Son engagement à long terme avec Deutsche Grammophon date de l’été 2012. C’est le moment où il entreprend d’enregistrer à Baden-Baden, sur plusieurs années, les sept opéras de Mozart de la maturité, avec chaque fois Rolando Villazón dans le principal rôle de ténor. S’enchaînent ainsi Don Juan (« fortement recommandé » par le BBC Music Magazine) ; Così fan tutte (« Le formidable jeune chef Yannick Nézet-Séguin nous donne une interprétation dynamique, nuancée et miraculeusement naturelle », selon le New York Times) ; L’Enlèvement au sérail avec Anna Prohaska (« Ce qui élève cet enregistrement parmi les meilleurs est sans aucun doute la qualité de la direction de Yannick Nézet-Séguin », estime le Daily Telegraph) ; et Les Noces de Figaro, sélectionnées pour un Grammy (« Nézet-Séguin obtient une exécution remarquablement virtuose de l’Orchestre de chambre d’Europe qui révèle les détails intrinsèques de la partition de Mozart avec une clarté sans pareille », écrit le Washington Post). La série se terminera avec Idoménée, La Clémence de Titus et La Flûte enchantée.

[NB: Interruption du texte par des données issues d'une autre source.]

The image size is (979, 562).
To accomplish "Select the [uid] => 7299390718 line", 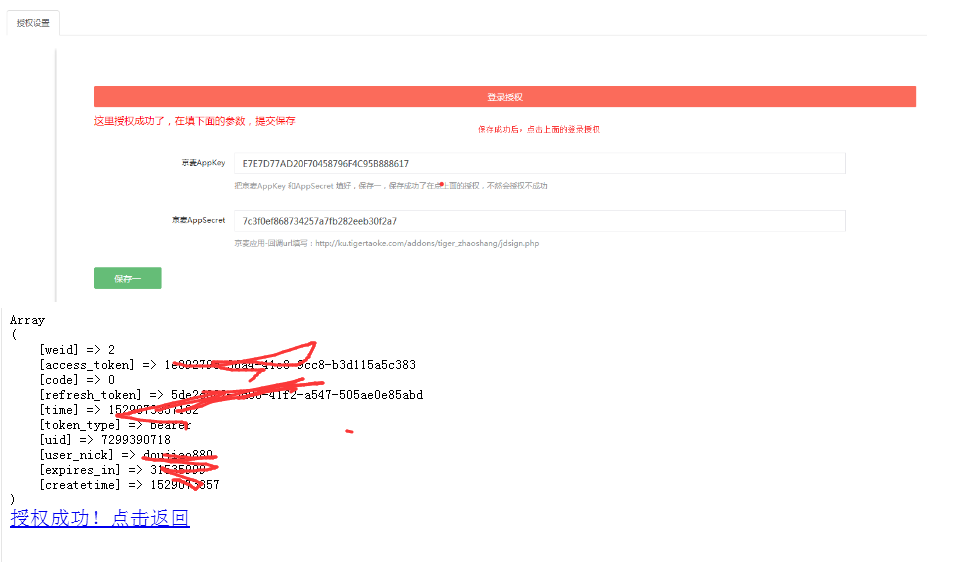I will 105,440.
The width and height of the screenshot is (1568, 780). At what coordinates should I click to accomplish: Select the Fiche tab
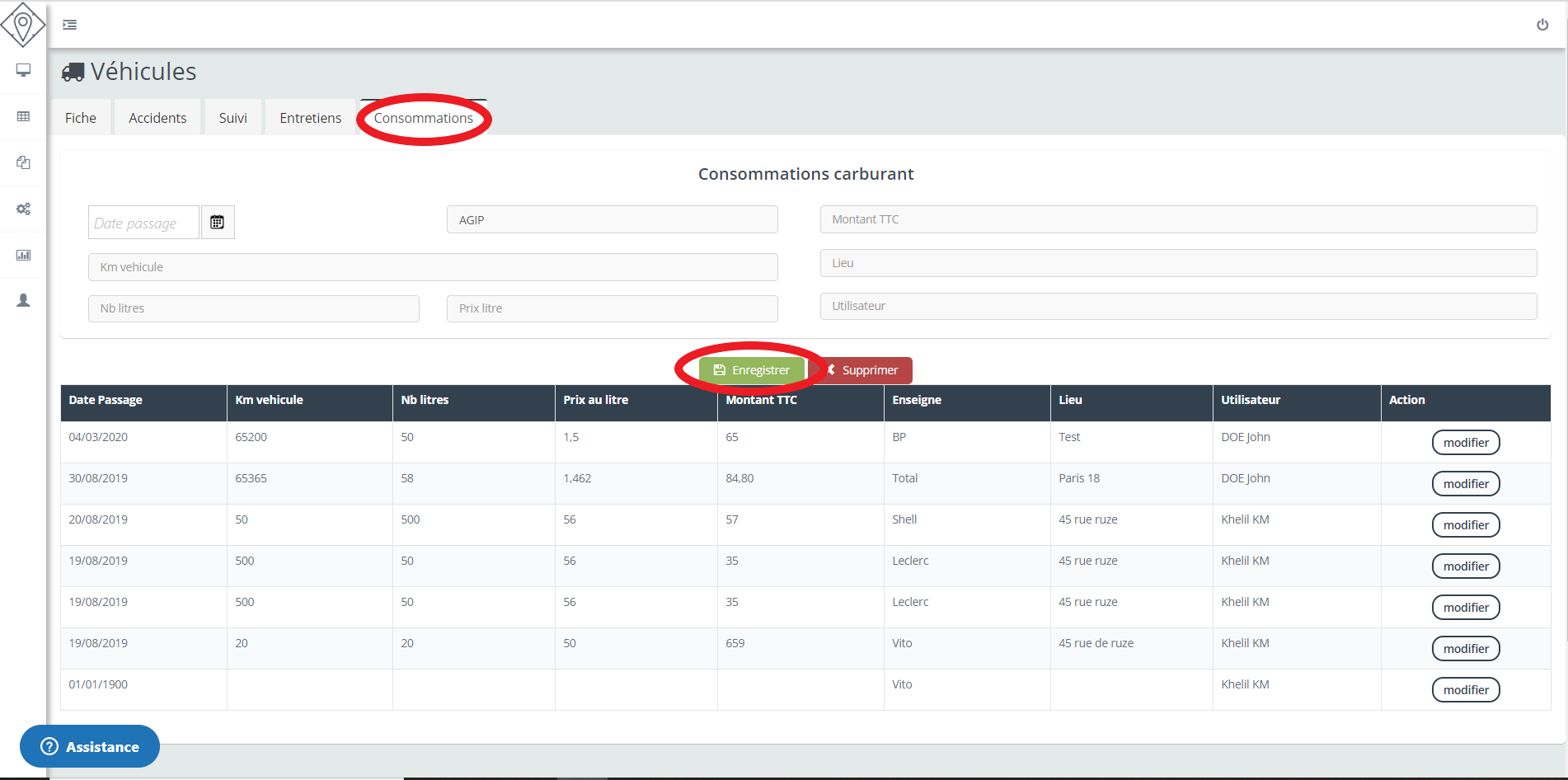[x=81, y=118]
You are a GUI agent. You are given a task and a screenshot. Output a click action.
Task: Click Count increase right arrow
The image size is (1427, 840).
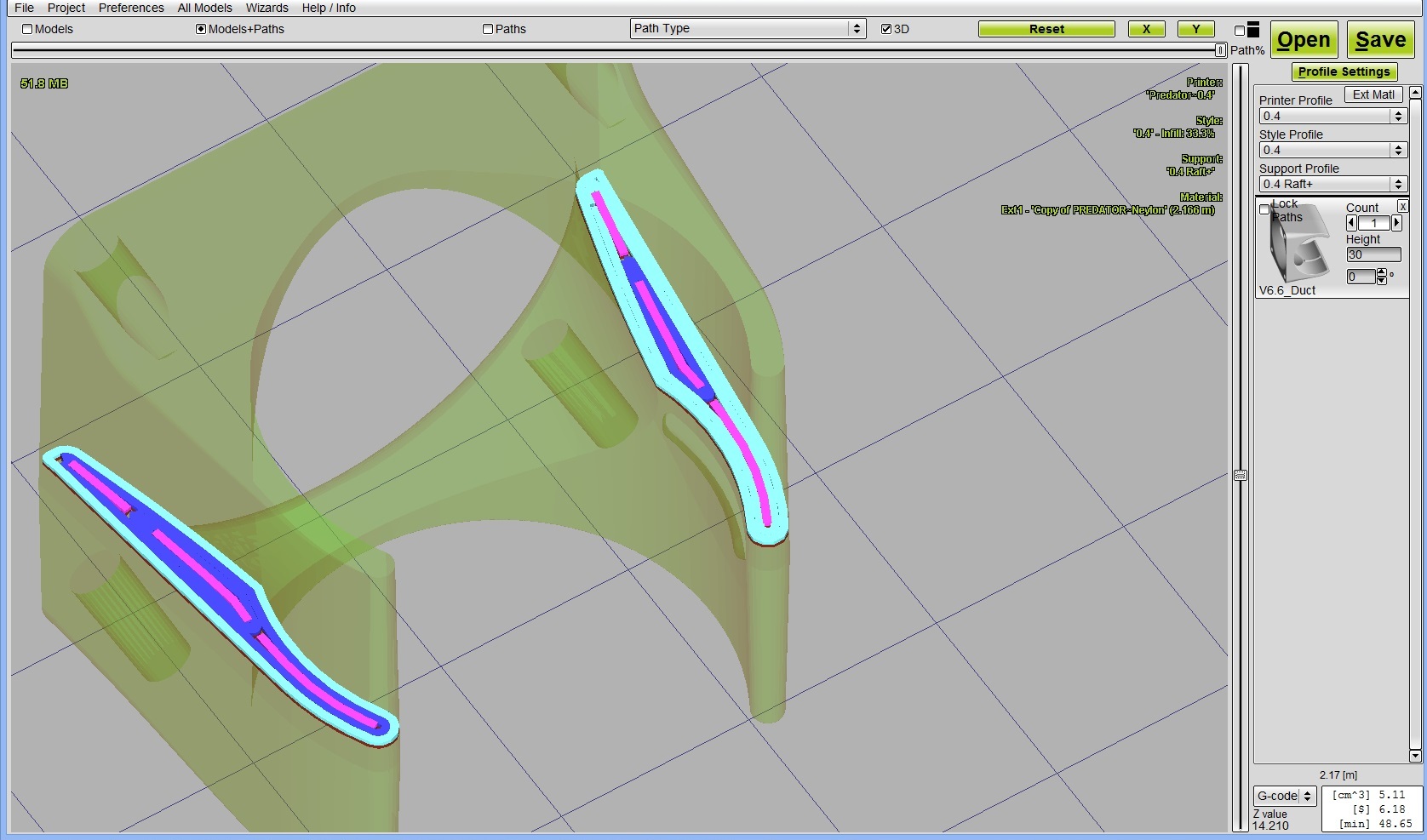click(1396, 223)
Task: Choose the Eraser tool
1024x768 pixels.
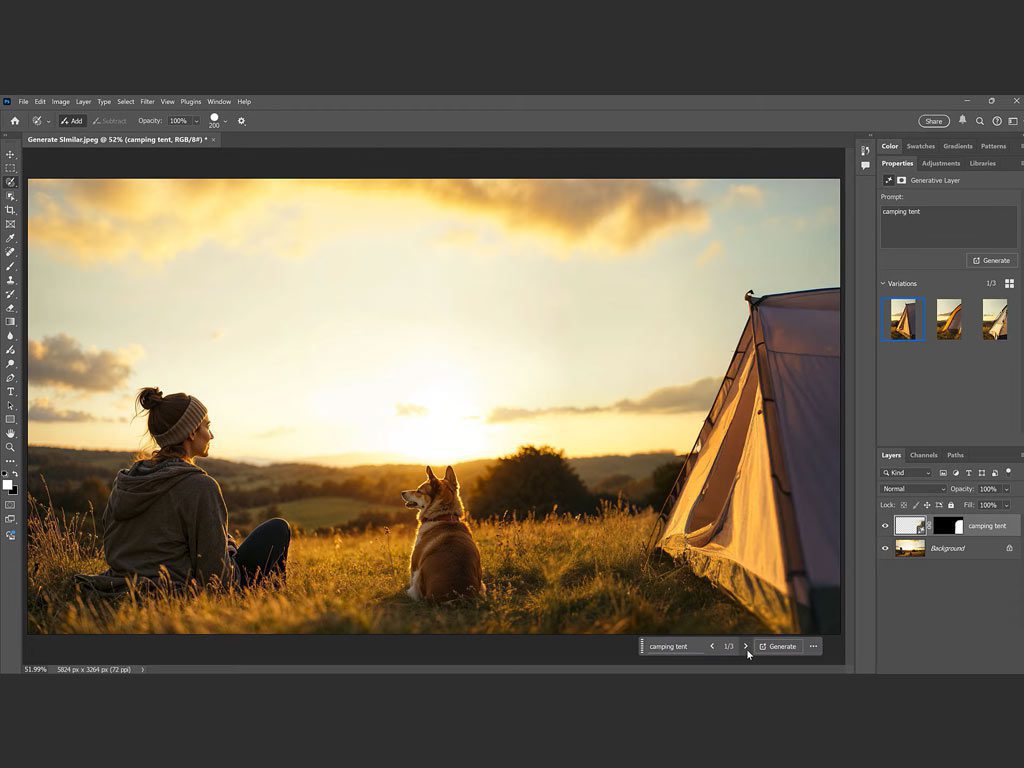Action: [11, 308]
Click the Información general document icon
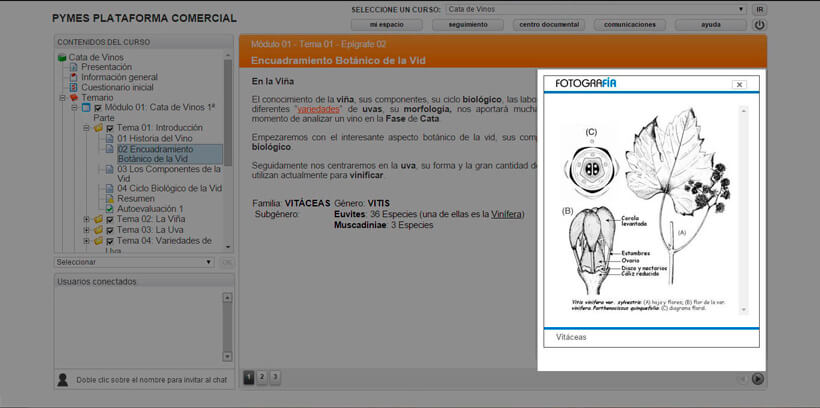Image resolution: width=820 pixels, height=408 pixels. [x=73, y=77]
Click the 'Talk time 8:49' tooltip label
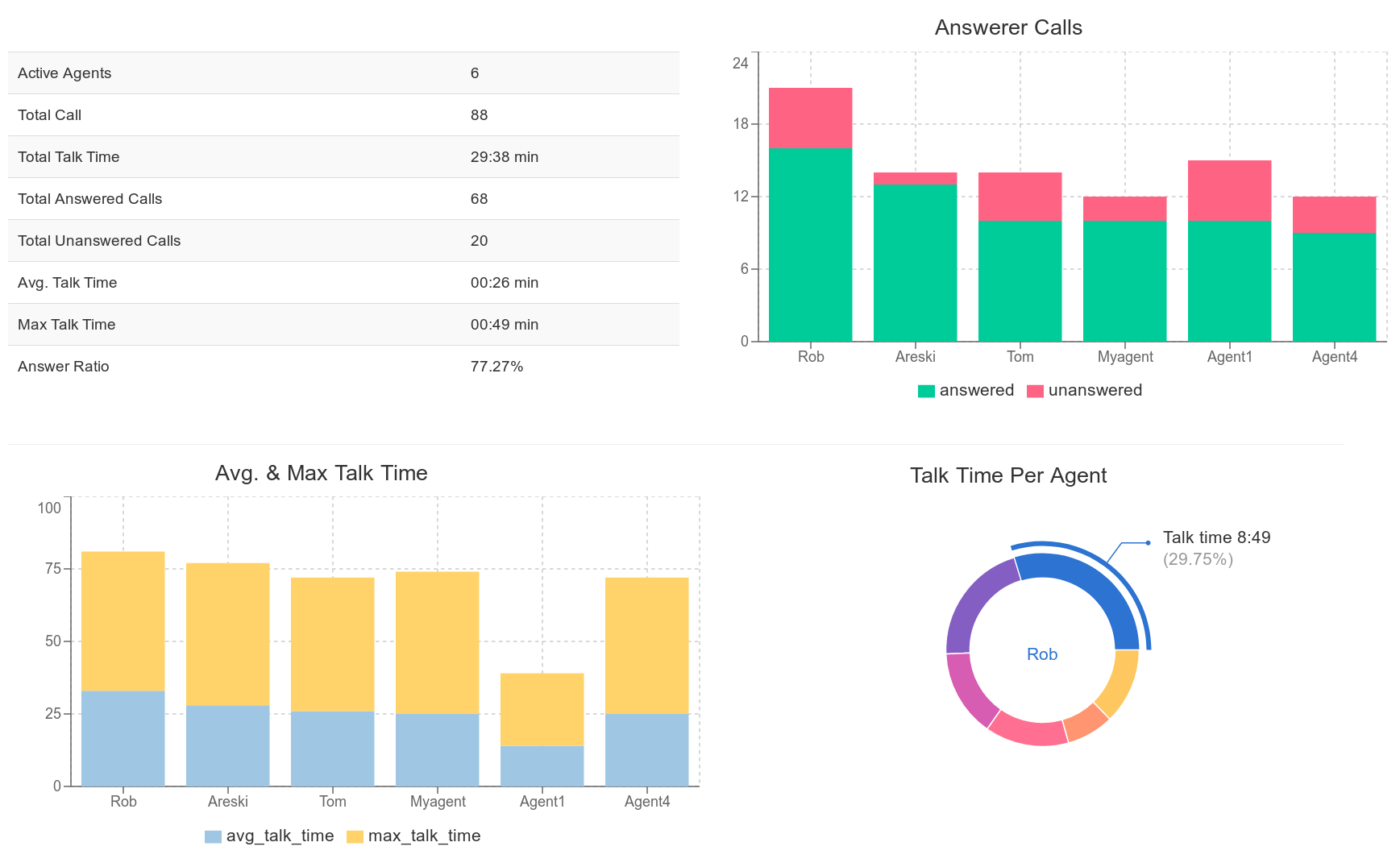This screenshot has height=863, width=1400. coord(1216,537)
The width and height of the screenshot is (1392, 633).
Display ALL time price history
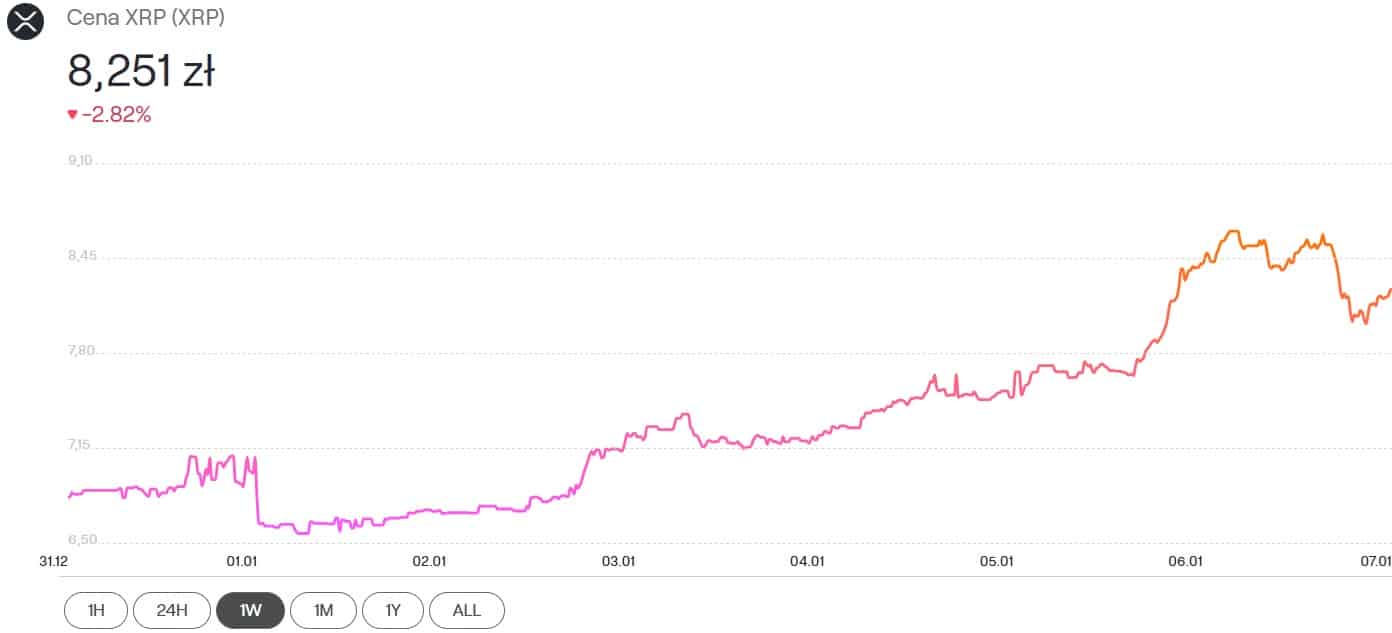click(467, 609)
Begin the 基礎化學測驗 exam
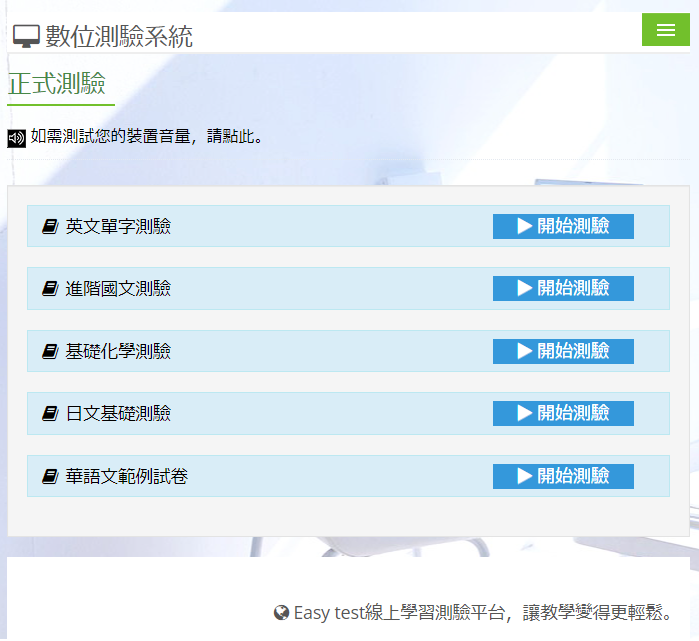The width and height of the screenshot is (699, 641). (x=563, y=351)
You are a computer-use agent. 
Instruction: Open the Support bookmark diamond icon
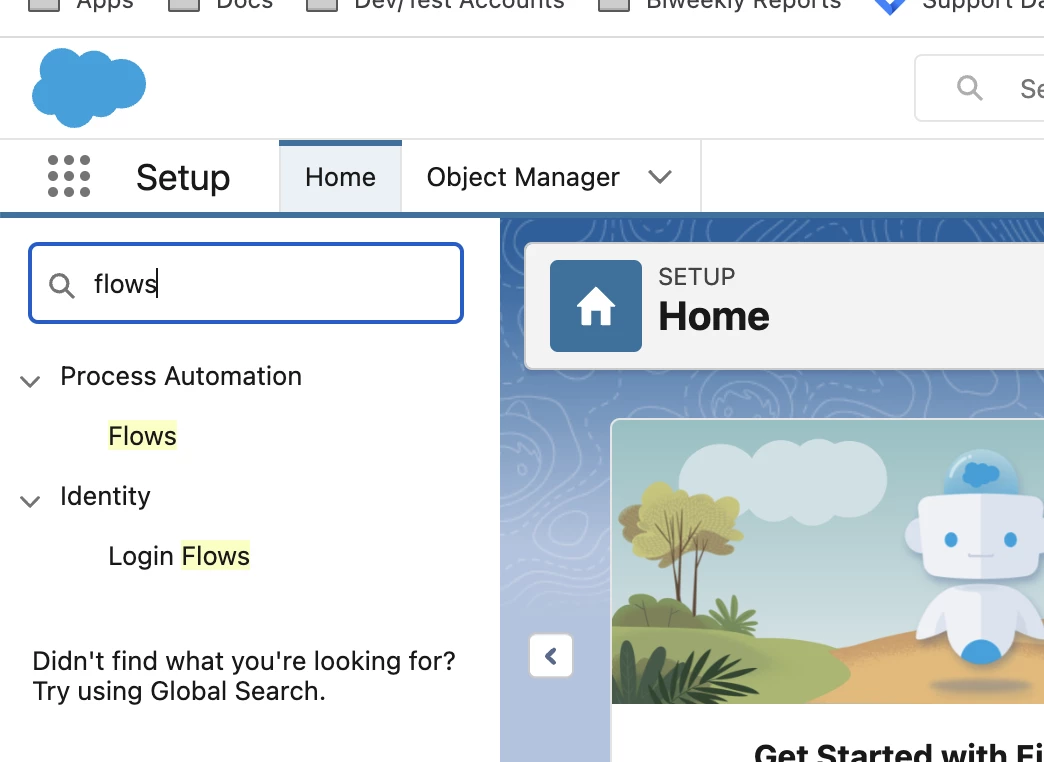[889, 5]
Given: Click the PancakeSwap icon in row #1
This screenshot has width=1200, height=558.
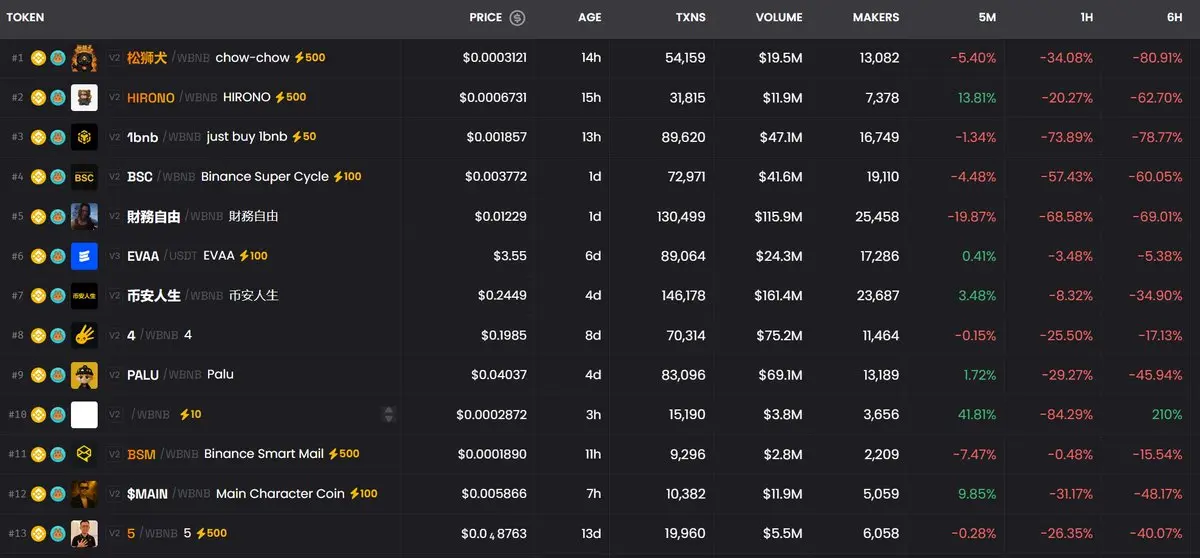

Les premiers disques orchestraux de Nézet-Séguin sous label Deutsche Grammophon sortent en septembre 2013. Dans le premier, il dirige Le Sacre du printemps et des transcriptions par Stokowski de pages de Bach et de Stravinsky à la tête de l’Orchestre de Philadelphie – c’est le premier enregistrement en studio de cette formation avec une grande maison de disques depuis une gravure DG de 1997. Le deuxième disque, avec l’Orchestre philharmonique de Rotterdam, est consacré à Tchaïkovski et comprend une émouvante Symphonie pathétique et un choix de Romances des recueils op. 6 et 73 dans lesquelles il accompagne la violoniste Lisa Batiashvili au piano. En 2014 paraît son intégrale DG des symphonies de Schumann avec l’Orchestre de chambre d’Europe, ainsi que, chez Decca, Faust de Gounod avec Jonas Kaufmann et les Chœur et Orchestre du Metropolitan Opera. Suit en août 2015 un disque de variations de Rachmaninov avec le pianiste Daniil Trifonov et l’Orchestre de Philadelphie. Récemment, il a retrouvé l’Orchestre de chambre d’Europe pour graver à la Philharmonie de Paris l’intégrale des symphonies de Mendelssohn qui sortira en album de trois disques en juin prochain.

Yannick Nézet-Séguin a été honoré par plusieurs distinctions, notamment le prestigieux Prix de la Royal Philharmonic Society ; le très convoité Prix du Centre national des Arts, récompense canadienne ; et le Prix Denise-Pelletier, la plus haute distinction décernée par le gouvernement du Québec dans le domaine des arts. En 2011, il est nommé docteur honoris causa de l’Université de Québec à Montréal et l’année suivante on lui décerne le titre de Compagnon de l’ordre du Canada. Il est également docteur honoris causa du Curtis Institute de Philadelphie et de la Rider University de Princeton. En 2015, il est fait Officier de l’Ordre national du Québec et Compagnon des arts et des lettres du Québec. Par ailleurs, il est désigné « Chef de l’année » aux Echos Klassik de 2014 et choisi en 2016 comme « Artiste de l’année » par le magazine Musical America.